▶ **WORK REQUIRED**: Beneath this line are the data; copy exactly the part of them that opens with the line containing "Click the 可以上架，重量是440g message" and closes with the line containing "The height and width of the screenshot is (889, 1372).", and only that part.

Stored dataset items
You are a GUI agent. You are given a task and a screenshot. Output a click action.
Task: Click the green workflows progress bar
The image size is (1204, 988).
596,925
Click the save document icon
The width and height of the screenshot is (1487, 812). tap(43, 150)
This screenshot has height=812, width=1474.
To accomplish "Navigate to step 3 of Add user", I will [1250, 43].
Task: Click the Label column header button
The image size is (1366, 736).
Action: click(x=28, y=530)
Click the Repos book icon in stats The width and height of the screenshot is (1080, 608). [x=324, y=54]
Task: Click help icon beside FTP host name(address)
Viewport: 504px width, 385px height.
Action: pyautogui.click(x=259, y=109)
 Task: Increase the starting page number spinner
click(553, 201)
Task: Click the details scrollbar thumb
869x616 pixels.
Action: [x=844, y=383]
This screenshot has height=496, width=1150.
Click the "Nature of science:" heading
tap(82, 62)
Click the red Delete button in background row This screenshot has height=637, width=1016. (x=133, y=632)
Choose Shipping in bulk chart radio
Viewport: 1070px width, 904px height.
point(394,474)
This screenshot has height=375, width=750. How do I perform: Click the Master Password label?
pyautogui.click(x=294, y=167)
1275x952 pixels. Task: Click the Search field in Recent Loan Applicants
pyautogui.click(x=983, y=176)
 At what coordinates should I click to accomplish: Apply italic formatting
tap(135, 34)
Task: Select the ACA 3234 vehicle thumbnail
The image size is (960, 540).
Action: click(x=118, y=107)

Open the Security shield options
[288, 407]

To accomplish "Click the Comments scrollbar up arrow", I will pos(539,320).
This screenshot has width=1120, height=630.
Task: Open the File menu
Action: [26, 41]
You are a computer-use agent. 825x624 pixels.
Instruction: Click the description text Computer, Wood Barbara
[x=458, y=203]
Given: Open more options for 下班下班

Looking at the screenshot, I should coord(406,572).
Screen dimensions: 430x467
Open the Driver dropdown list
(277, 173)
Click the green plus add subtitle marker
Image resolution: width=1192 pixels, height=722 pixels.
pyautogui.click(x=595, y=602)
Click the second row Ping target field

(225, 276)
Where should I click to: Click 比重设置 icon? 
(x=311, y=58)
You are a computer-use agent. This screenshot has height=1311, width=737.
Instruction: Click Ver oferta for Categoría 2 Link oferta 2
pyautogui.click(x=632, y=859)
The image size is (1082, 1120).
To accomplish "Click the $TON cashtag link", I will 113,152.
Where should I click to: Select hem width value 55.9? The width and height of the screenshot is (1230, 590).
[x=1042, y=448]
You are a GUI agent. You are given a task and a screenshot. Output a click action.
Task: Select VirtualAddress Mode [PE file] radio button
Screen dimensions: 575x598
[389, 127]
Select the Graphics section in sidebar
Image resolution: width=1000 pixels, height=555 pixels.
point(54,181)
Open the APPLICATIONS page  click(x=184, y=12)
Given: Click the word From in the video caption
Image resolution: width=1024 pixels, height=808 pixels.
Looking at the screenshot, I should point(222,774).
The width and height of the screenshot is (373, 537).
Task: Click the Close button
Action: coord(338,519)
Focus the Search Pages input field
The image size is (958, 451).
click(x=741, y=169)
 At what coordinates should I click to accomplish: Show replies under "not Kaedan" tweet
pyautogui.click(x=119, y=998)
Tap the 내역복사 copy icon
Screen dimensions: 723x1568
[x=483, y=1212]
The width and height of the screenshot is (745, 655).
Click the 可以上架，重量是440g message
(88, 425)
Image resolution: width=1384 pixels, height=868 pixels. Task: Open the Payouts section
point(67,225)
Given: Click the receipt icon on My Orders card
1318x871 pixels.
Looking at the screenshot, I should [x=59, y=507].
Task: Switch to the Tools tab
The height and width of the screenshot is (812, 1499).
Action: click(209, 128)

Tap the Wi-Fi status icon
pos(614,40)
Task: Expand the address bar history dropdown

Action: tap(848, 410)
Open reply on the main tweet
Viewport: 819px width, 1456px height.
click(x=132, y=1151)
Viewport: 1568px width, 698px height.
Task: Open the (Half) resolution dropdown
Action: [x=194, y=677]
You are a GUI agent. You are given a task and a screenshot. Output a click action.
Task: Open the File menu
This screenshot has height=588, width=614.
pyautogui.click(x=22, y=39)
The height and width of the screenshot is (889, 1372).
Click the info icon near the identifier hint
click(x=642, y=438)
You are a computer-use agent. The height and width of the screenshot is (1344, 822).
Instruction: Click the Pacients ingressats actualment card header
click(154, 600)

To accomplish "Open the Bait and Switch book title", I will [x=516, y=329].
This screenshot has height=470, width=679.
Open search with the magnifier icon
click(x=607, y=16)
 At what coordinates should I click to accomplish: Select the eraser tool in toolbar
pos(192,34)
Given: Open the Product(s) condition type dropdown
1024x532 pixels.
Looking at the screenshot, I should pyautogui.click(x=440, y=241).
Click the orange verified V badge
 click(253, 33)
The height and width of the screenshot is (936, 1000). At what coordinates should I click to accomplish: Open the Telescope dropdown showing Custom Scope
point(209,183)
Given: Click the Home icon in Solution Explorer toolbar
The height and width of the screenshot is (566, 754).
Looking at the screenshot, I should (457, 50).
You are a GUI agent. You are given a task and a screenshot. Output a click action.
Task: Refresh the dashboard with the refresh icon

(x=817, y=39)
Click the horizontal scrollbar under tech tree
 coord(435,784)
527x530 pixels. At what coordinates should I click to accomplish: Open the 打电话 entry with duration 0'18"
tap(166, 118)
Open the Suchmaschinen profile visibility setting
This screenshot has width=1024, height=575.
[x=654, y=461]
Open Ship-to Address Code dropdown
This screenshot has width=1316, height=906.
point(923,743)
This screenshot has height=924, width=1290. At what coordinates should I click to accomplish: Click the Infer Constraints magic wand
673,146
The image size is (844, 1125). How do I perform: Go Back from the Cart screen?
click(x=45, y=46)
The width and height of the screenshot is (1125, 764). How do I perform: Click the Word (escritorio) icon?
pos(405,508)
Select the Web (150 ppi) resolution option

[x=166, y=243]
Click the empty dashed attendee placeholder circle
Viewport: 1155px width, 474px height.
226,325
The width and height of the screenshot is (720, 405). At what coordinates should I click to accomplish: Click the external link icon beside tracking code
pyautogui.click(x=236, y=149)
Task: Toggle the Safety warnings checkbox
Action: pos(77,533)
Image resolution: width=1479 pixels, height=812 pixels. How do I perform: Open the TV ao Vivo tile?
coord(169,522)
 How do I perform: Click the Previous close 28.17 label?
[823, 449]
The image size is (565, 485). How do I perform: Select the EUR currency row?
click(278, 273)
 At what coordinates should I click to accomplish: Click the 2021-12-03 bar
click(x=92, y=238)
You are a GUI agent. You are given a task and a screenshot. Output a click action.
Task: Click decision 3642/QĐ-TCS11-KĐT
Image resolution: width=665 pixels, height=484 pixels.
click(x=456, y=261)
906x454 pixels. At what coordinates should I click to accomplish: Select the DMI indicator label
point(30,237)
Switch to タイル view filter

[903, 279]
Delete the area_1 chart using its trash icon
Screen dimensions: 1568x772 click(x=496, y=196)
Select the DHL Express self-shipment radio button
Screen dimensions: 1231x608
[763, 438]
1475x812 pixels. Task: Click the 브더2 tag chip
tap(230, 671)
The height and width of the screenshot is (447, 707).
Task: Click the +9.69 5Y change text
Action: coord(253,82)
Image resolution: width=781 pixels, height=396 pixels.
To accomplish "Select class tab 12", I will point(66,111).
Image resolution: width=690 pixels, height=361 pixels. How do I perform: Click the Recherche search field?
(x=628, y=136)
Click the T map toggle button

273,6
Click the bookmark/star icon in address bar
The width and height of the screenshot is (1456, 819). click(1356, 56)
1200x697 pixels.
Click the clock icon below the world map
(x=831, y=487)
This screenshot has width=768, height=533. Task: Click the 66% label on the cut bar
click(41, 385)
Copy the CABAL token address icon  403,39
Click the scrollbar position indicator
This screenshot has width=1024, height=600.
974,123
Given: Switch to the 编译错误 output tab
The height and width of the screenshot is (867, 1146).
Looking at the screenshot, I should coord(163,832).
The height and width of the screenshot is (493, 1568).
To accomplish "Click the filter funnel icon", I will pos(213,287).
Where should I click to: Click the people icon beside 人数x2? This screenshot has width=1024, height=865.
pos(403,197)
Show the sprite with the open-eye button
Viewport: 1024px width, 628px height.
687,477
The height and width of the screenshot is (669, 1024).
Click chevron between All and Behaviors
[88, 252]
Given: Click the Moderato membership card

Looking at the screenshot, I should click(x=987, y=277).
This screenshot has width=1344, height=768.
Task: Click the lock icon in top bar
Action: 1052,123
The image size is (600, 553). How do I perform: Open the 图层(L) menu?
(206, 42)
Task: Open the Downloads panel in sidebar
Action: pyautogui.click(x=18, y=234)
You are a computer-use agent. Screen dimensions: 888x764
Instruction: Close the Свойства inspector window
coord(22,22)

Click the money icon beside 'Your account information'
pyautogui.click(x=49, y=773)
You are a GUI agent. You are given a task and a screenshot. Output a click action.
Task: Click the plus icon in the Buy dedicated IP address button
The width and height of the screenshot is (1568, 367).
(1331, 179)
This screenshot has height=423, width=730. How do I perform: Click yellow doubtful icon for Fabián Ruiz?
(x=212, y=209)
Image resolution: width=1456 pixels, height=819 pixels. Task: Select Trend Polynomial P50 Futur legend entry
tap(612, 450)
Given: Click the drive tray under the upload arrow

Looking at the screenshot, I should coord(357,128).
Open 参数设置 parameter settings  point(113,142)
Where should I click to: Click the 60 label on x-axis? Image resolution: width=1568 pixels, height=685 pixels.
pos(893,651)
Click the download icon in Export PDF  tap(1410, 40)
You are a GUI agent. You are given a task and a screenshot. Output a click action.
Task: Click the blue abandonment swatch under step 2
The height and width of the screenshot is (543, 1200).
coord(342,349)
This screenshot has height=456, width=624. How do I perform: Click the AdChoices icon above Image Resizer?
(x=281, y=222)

▶ **ANSWER TO THIS TASK**:
Click the 可以上架，重量是440g message
(88, 425)
Image resolution: width=1384 pixels, height=868 pixels. Task: Open the Payouts section
point(67,225)
Given: Click the receipt icon on My Orders card
1318x871 pixels.
Looking at the screenshot, I should [x=59, y=507].
Task: Switch to the Tools tab
The height and width of the screenshot is (812, 1499).
Action: click(209, 128)

Tap the Wi-Fi status icon
pos(614,40)
Task: Expand the address bar history dropdown

Action: tap(848, 410)
Open reply on the main tweet
Viewport: 819px width, 1456px height.
click(x=132, y=1151)
Viewport: 1568px width, 698px height.
Task: Open the (Half) resolution dropdown
Action: [x=194, y=677]
You are a GUI agent. You are given a task and a screenshot. Output a click action.
Task: Open the File menu
This screenshot has height=588, width=614.
pyautogui.click(x=22, y=39)
The height and width of the screenshot is (889, 1372).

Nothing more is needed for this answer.